In any case, note the title of the talk from Professor Frank – it sort of assumes the conclusion, no? Ignoring that, I suppose one would want to distinguish between reducing carbon emissions and then what the transitions to other energy sources would entail. I won’t bore you with a lot of calculations right now, but suffice it to say that it is an hilariously unlikely thing to expect us to be able to transition any significant portion of our power grid in the US to “clean” sources in the next 40 years.
While I am on the topic, note that when we talk about “optimal” carbon taxes, or how much carbon to reduce, we are making pretty gross assumptions that the level of carbon emitted today is not already optimal. In other words, when we write down that the “external costs of carbon” are ___, and that we should therefore set a tax equal to these external costs, then we have to first ask the question, “how much are we taxing or otherwise regulating carbon already?”
Please show me a single article by someone who is talking about global warming policy that asks this question? For example, we have very large taxes on gasoline at both the state and federal level in the US (I can’t show you these amounts and how close they come to the measured “social cost of carbon” because my students have become accustomed to googling my website for answers to problem set questions). Furthermore, beyond the taxes already imposed on fossil fuels (and there are plenty), have we stopped to ask just how much current regulations already restrict the output of carbon based fuels? For example, we have banned fracking in New York State. In other words, NO fracked gas is coming out of the ground.
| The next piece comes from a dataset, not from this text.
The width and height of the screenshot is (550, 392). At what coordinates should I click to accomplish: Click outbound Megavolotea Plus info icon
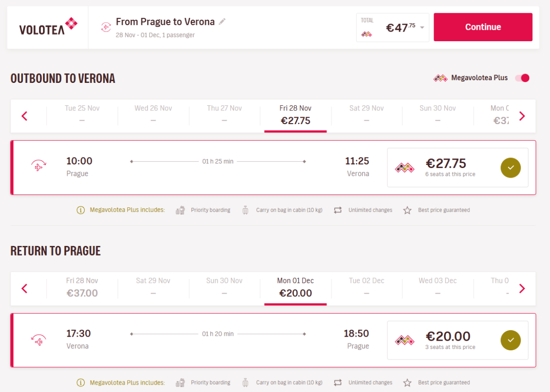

This is more than a 100% tax, and there is no question that since the NET benefits of drilling for and burning natural gas are positive, an outright ban reduces social welfare. Do we permit drilling in the ANWR? How much oil is not coming out of the ground there that would have come out otherwise? And how does this compare to how much less oil would be drilled in the US were we to first institute a carbon tax? And what does the current tax and regulatory climate do to how much companies are already investing in oil and other fossil fuel exploration? It is not at all entirely clear that we are not producing “too little” fossil fuels. However, that is really not what is on the mind of folks when they talk about the problems with fossil fuels – it’s not about “optimal” policy at all, else these questions would be on the table.
Note that James Hansen is coming to campus in a couple of weeks.
UPDATE: Matthew Yglesias, while reflecting on parenthood, delivers this one: “but only the federal government can make electrical utilities spew less mercury into the atmosphere.” Of course, that depends on what we mean by the word “Make.” I am very interested in starting an electrical utility that burns natural gas to generate electricity. Such combustion does not emit any mercury into the atmosphere. So, would we conclude by the logic above that “only” the federal government can “make” electric utilities spew less mercury? Hardly. Of course, there are not well defined property rights to the air, and given that the price of mercury is not well established, it would seem Yglesias’ logic is sound. On the other hand, it is the very federal government that does not step in to stop states from banning fracking, and it is quite clear that if you ban fracking you are going to endorse coal burning, which produces mercury. So can I then logically say that only the federal government can MAKE utilities spew more mercury? I don’t think either claim is accurate, but it sure does make people feel good to read one or the other.